Life is way too short

As I’ve been thinking more about my life and where I’m at, where I’ve been and where I’m going, I’m so blessed that I’ve found such a good relationship with the Lord.  I’m sure that I couldn’t get through anything without Him!  I’m in a place now where I see that life is way too short to let the small stuff get to you and truly, let anything get to you without just trusting in God.  I find myself beginning to take control sometimes over the stressful things going on in my life and being able to now say to myself, “let go and let God,” that is such a wonderful thing when I do it.  My scans from my PET Scan were clear and that was such a relief!  Praise God!  Yet, I’m still having pain, still having issues that I’m not feeling well and so that will have to be figured out.  I thankfully go to a family doctor here in Arizona on Tuesday and she will hopefully become my primary care physician who can follow me more closely.  The one thing that I found myself stressing over a little bit, but have let go, is that I now know that PET Scan’s aren’t always showing my kind of cancer.  It apparently likes to hide, especially behind scar tissue and so often it doesn’t show up.  I have also disovered that most people in my EHE group suffer from chronic pain of some sort and I can very much relate!  Pain in their joints, pain in their back, pain pain pain and that’s a crazy thing because everyone also seems to suffer from the fact that people with EHE don’t look sick, so others can’t always tell or have empathy when you look “healthy.”  I want to do more for EHE, more to help fundraise and more for those in my group who are suffering from those tumors who are aggressive or growing at this point.  Prayers are my first angle, but I also want to create a fundraiser or event that I can do to help financially or help to bring more awareness to EHE.  I hope that I can get others to join in this cause!

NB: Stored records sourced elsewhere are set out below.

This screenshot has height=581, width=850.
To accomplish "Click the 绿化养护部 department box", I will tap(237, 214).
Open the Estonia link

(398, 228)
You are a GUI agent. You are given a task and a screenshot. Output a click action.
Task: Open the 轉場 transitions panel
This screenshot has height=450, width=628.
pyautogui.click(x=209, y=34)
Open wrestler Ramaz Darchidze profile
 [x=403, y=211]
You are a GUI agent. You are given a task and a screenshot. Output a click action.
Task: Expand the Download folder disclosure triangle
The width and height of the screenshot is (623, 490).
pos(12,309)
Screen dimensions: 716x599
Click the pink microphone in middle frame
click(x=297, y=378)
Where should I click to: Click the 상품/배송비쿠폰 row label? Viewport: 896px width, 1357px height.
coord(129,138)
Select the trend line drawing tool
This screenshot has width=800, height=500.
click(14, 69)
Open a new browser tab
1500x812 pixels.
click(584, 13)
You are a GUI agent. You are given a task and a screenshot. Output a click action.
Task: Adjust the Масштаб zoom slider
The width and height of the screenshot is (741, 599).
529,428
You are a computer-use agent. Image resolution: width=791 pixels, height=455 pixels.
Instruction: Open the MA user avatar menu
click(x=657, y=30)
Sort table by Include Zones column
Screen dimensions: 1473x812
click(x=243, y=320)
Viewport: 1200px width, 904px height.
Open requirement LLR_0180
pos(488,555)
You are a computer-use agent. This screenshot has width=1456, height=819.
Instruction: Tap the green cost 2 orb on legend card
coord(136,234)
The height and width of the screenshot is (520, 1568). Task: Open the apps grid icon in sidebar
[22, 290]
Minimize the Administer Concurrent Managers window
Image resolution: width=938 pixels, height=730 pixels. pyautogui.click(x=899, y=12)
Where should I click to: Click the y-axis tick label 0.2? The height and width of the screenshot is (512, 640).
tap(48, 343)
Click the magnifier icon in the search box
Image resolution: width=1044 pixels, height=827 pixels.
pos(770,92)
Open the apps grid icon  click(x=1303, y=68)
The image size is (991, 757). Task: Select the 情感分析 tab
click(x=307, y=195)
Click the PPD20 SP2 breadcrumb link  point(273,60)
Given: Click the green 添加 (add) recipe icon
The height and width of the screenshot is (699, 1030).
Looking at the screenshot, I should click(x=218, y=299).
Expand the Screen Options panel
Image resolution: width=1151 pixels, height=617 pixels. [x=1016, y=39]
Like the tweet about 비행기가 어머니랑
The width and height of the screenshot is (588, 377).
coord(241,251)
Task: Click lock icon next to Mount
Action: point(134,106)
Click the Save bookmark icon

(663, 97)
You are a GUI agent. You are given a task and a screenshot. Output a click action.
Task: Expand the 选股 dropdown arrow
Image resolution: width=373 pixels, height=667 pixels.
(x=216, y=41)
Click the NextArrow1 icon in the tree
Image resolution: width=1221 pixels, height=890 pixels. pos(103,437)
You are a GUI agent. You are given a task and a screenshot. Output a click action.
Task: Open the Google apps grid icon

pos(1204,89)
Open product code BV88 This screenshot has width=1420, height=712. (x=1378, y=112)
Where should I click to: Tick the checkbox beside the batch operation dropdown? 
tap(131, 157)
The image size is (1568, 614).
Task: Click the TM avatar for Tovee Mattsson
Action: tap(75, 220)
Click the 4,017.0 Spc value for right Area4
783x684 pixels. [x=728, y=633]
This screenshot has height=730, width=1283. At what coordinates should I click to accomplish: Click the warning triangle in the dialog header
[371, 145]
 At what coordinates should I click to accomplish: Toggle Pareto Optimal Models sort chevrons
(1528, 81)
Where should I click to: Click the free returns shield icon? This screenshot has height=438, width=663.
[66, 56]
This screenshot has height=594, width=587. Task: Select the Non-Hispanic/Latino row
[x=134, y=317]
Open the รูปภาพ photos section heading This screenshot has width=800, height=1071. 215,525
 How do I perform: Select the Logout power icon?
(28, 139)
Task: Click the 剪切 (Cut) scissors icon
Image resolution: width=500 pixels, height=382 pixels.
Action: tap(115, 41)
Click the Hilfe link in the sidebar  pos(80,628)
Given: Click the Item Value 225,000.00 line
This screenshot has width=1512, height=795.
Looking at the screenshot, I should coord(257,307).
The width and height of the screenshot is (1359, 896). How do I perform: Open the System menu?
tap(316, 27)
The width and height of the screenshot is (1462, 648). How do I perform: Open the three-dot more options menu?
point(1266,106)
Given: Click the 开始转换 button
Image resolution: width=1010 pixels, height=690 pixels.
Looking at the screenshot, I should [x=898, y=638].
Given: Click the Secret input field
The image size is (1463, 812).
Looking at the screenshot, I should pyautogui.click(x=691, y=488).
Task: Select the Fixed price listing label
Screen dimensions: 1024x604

On another note, I’m sad today as I found out that my favorite teacher in high school died, Mr. Ray Schwerdt.  I had him for three years in a row, as a student for a year and then as a teacher’s aide for two years.  He was the one that I thought cared about me in school, as well as Mrs. Marian Chandler.  Mr. Schwerdt is the one who convinced me that I needed to teach because I would be great at it.  I still remember the day that I ran into him at the Mt. Shasta Mall and it was after I’d graduated with my bachelor’s degree and was so discouraged with not finding a job yet.  He told me that I should become a high school teacher because he thought I would be great at it. I thought he was crazy!  But it turns out…it was his idea that pushed me to that direction and check it out, I’m going into my 21st year of teaching!   I’m grateful for that and I’m also grateful that I was able to let him know he was my reason.